REQUIRED WORK - Please return every line of the records that contains the word "computer".

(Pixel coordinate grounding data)
# # # # # # #

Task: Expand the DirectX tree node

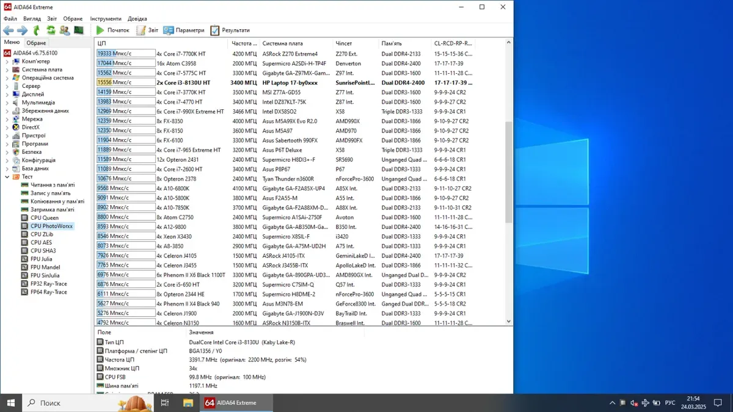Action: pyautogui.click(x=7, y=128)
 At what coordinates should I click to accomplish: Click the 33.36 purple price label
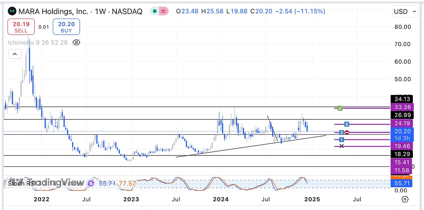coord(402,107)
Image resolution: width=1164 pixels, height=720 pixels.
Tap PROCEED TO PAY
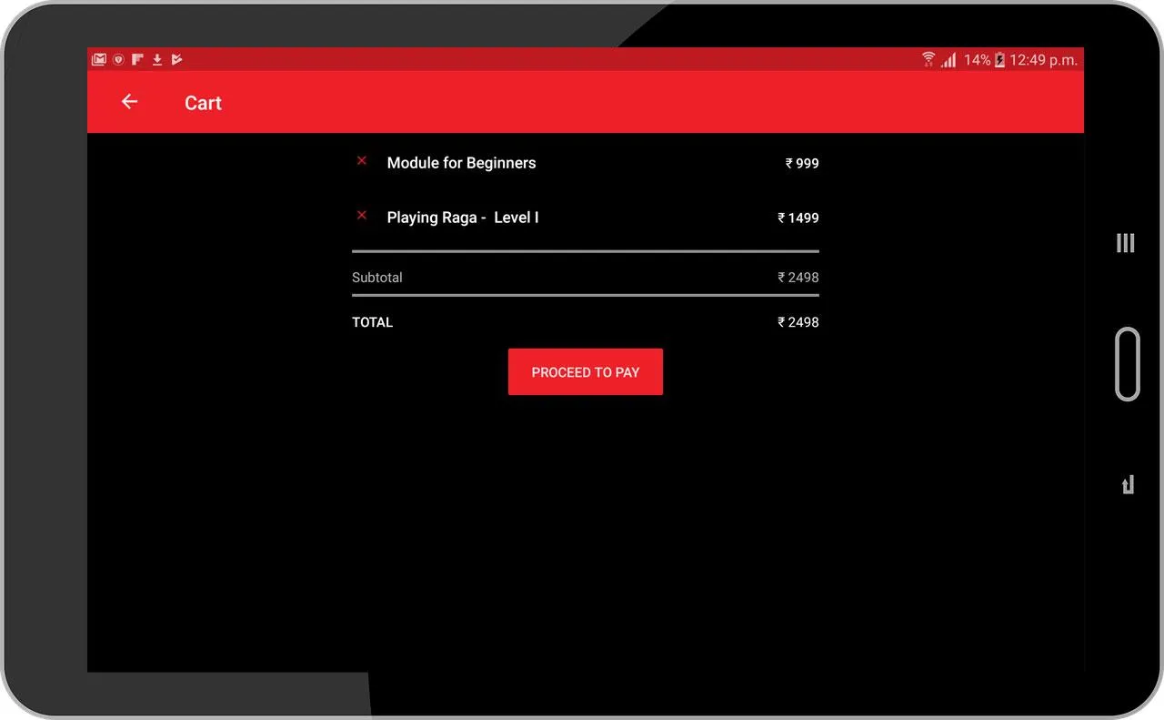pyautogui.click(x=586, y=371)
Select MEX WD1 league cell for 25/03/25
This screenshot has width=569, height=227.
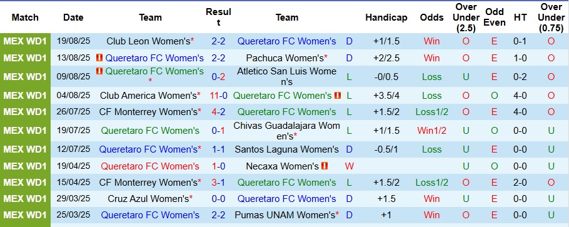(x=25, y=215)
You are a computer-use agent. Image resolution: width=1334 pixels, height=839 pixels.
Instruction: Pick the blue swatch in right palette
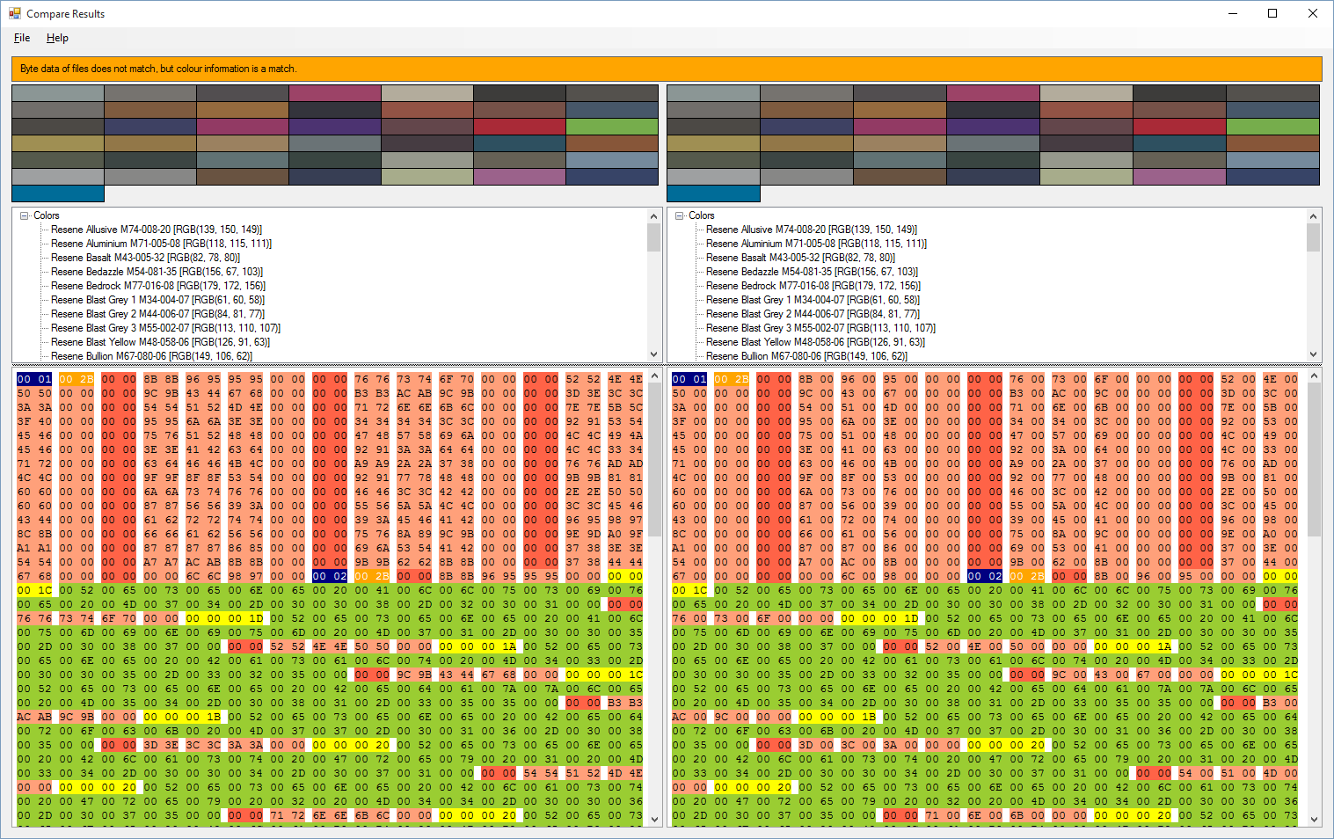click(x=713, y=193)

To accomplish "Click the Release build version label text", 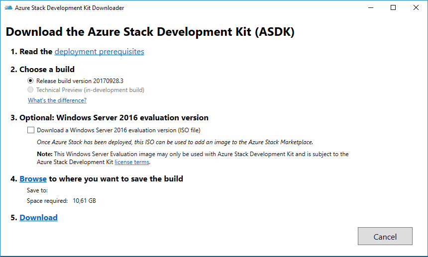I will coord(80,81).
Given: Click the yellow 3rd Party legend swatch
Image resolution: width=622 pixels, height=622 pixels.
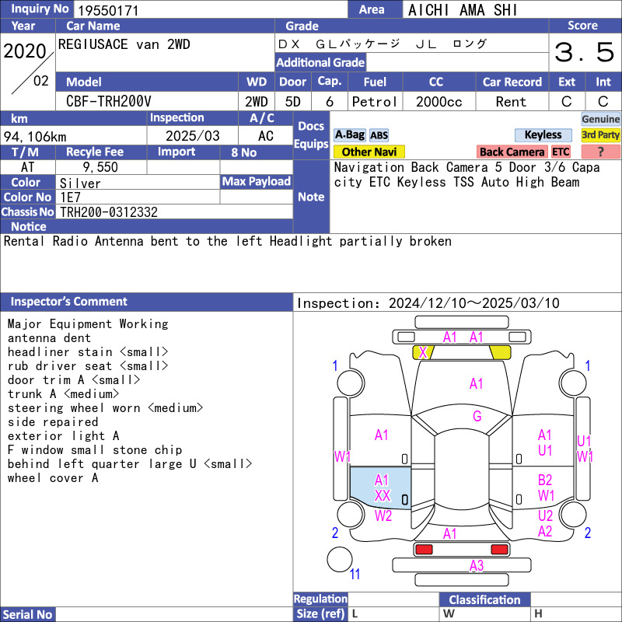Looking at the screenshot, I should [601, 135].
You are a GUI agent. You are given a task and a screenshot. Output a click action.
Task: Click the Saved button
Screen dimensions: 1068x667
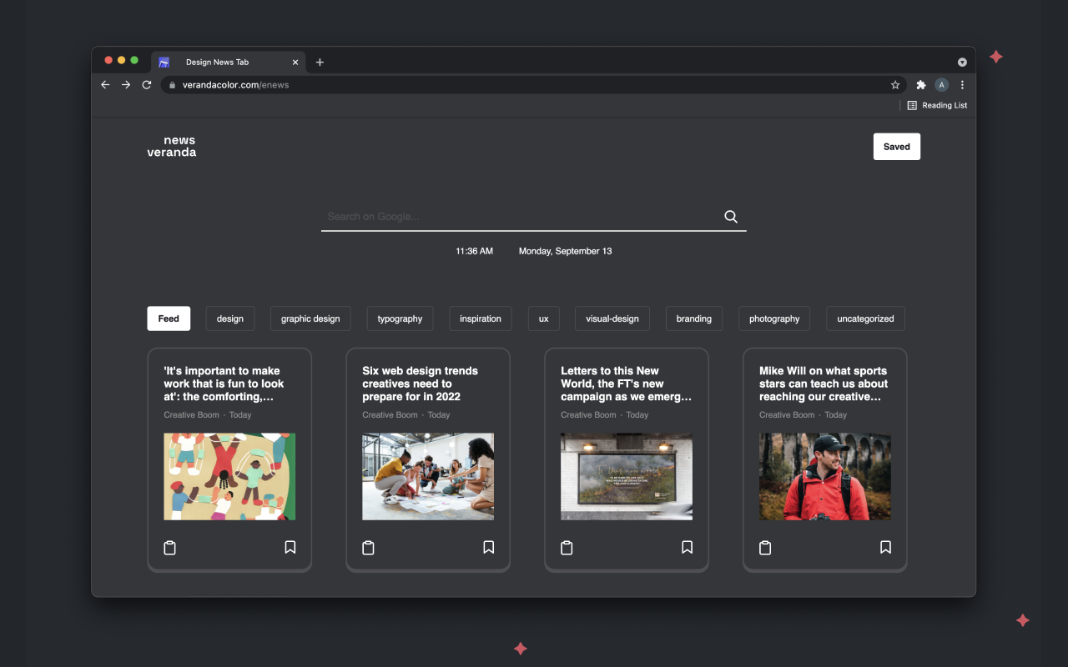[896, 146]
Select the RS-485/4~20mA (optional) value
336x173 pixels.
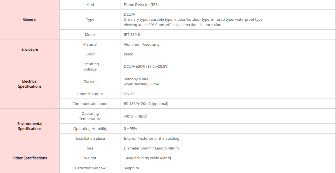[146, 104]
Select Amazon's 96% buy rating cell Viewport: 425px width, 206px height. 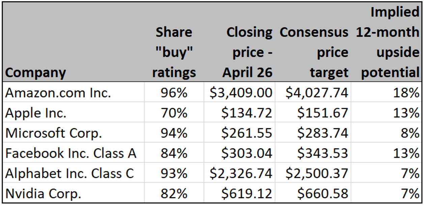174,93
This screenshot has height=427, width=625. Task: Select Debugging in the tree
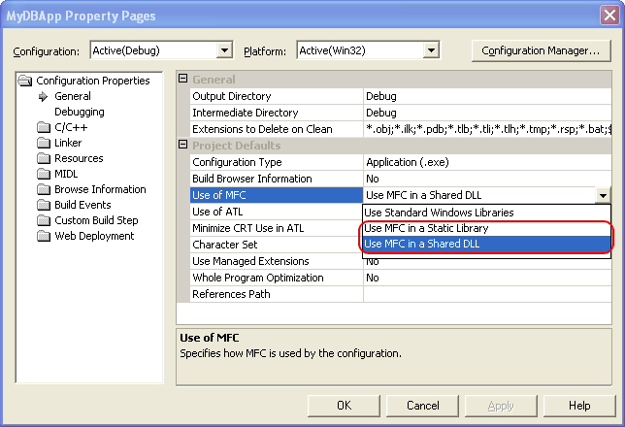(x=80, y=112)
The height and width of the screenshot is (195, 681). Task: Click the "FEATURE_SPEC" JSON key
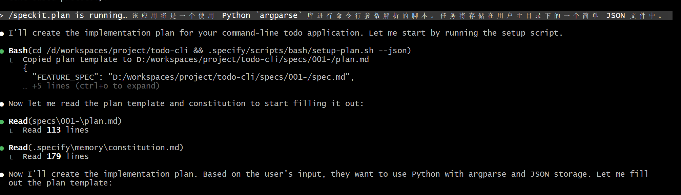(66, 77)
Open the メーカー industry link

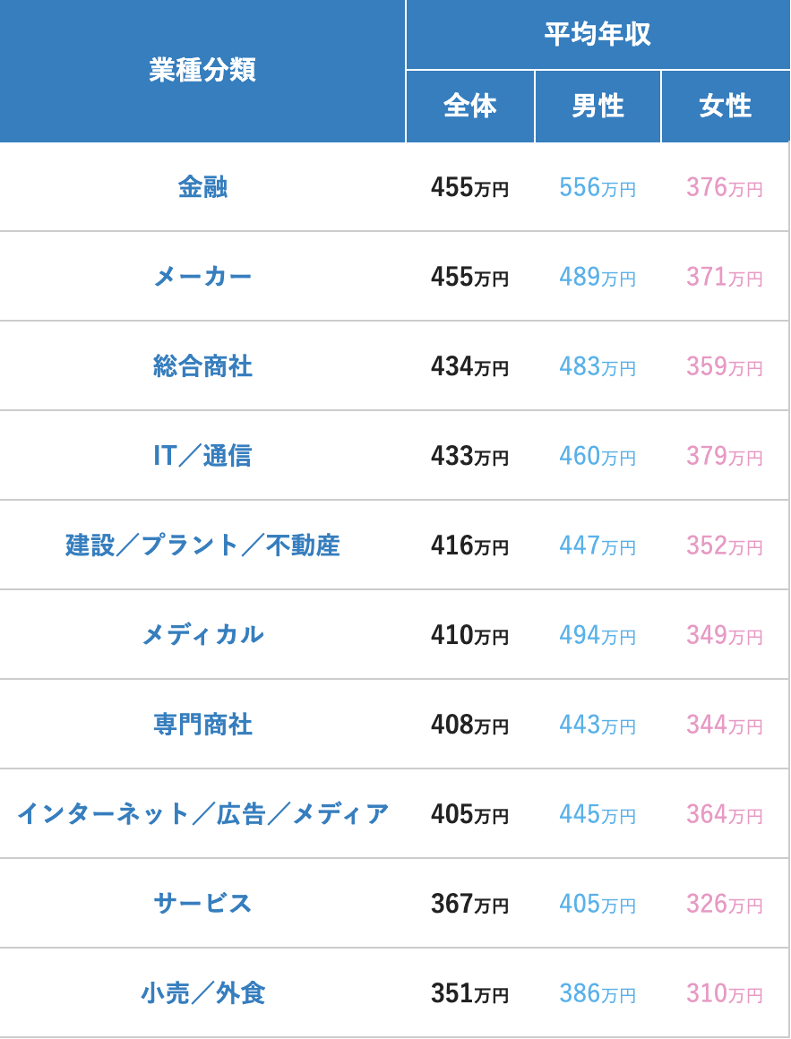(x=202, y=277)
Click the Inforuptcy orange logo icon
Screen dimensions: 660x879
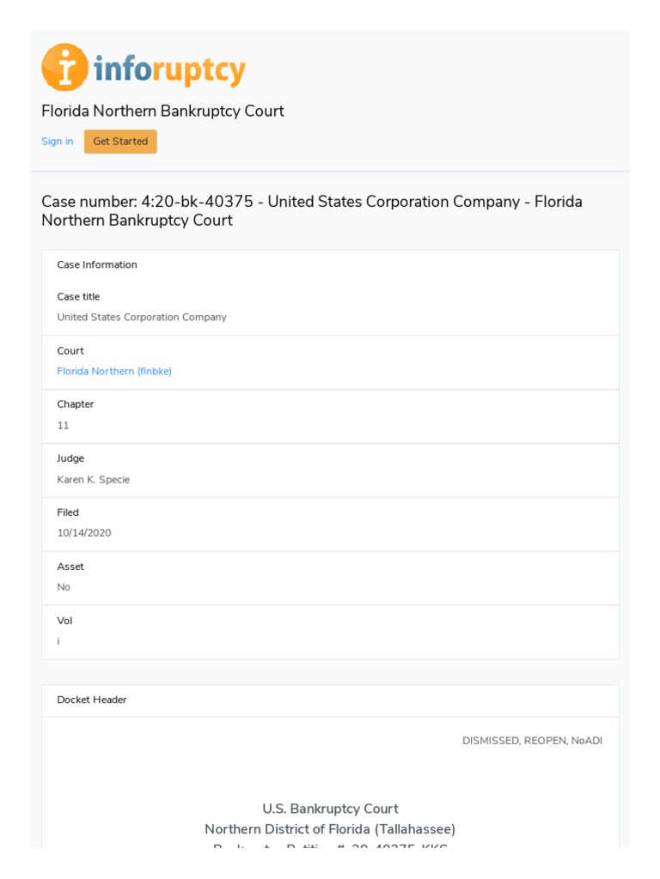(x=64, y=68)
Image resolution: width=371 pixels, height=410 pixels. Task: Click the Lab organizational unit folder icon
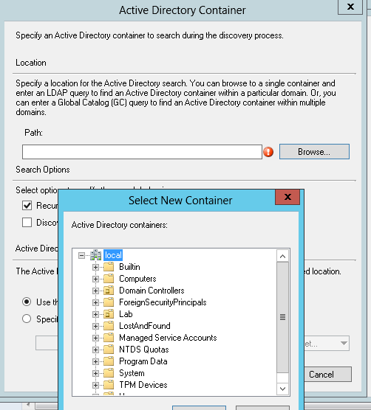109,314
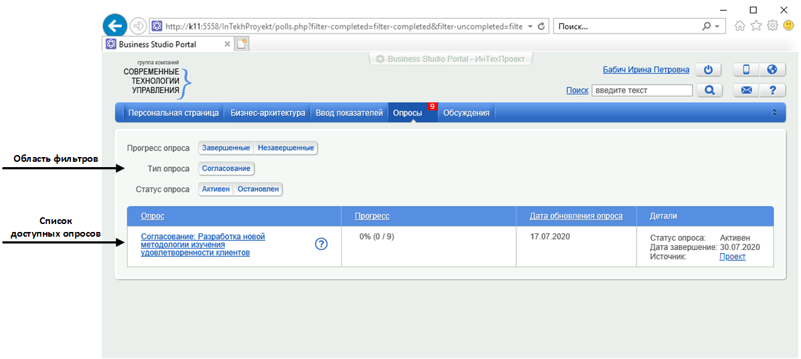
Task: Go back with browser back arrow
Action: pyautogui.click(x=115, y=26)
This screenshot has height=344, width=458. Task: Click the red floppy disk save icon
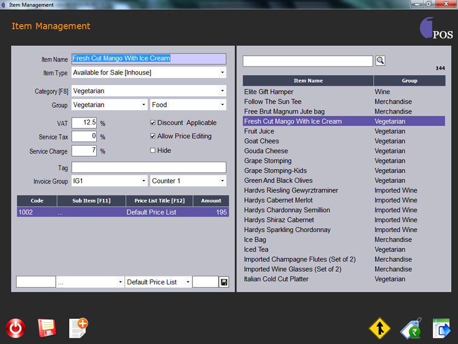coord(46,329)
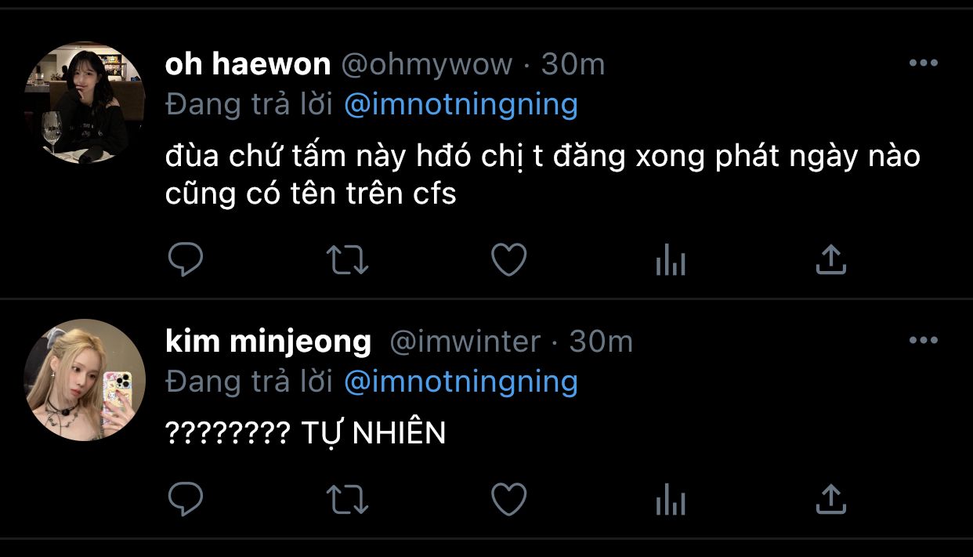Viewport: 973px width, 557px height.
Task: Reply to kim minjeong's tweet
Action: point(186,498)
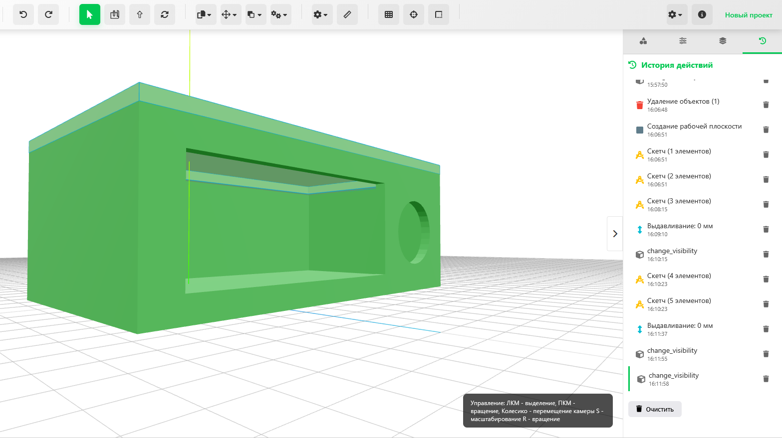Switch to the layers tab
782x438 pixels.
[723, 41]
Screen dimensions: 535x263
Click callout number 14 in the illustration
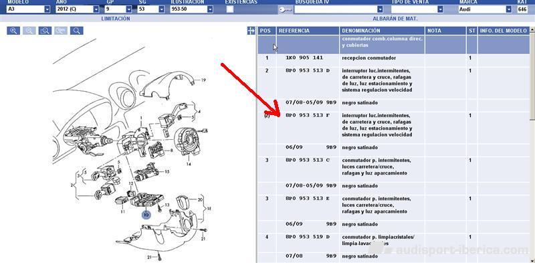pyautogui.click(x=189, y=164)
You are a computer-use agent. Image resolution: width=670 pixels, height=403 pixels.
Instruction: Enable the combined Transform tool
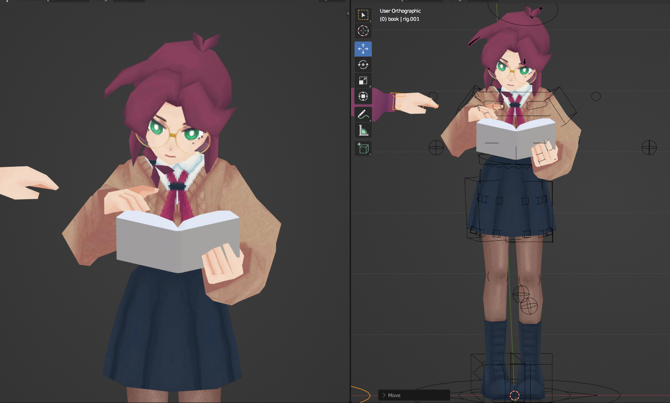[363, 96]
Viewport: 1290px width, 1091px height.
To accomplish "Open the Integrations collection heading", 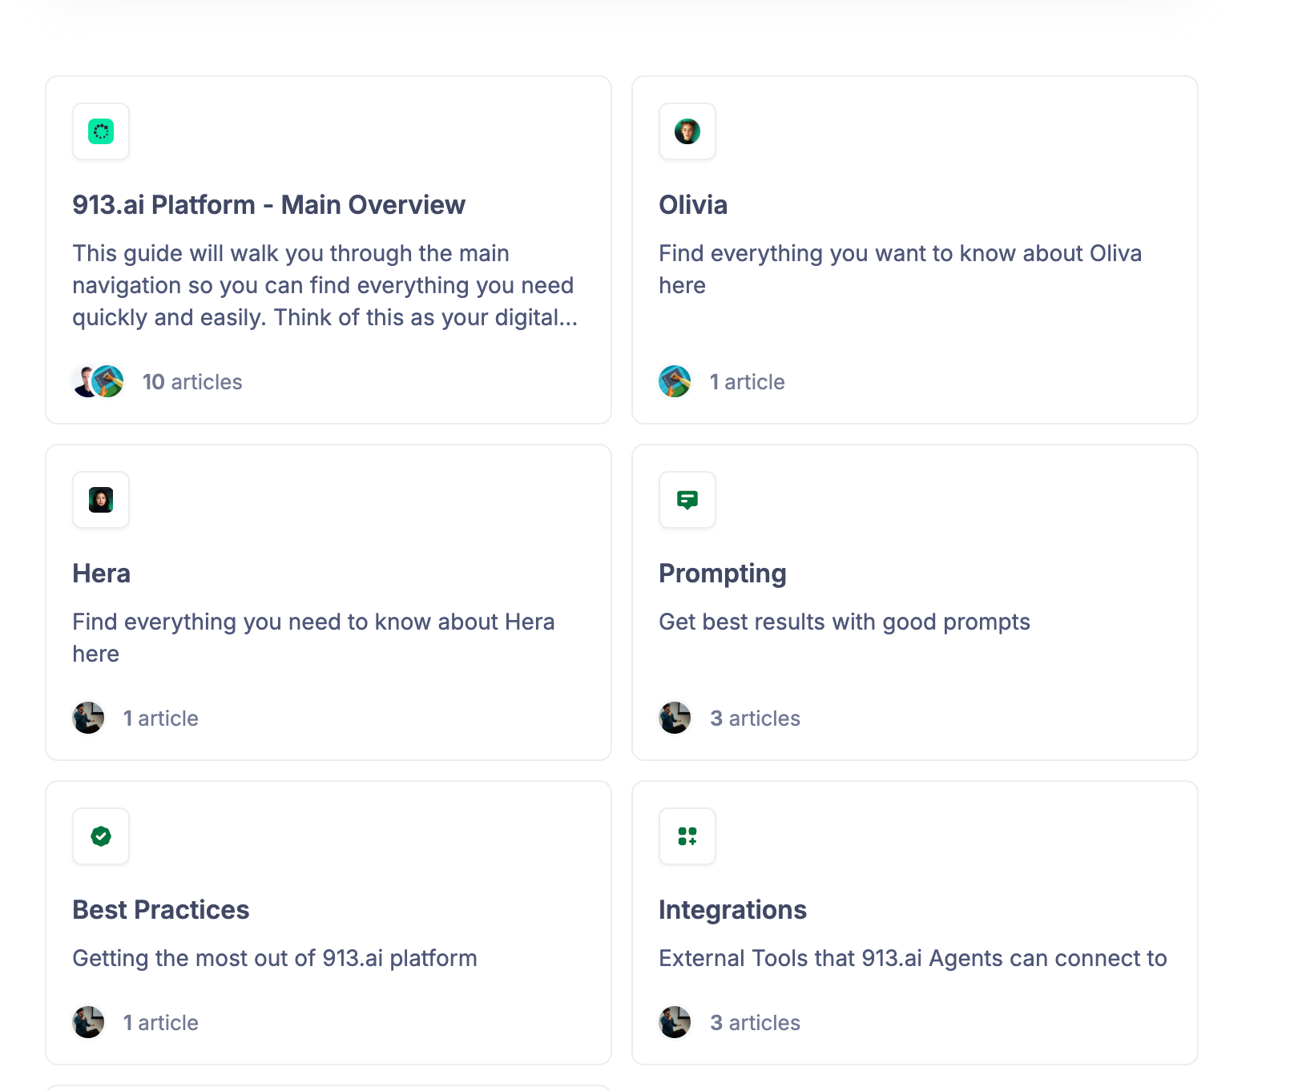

# # # # # # #

TASK RESULT -
You are a computer-use agent. Image resolution: width=1334 pixels, height=839 pixels.
You are a computer-use agent. Image resolution: width=670 pixels, height=403 pixels.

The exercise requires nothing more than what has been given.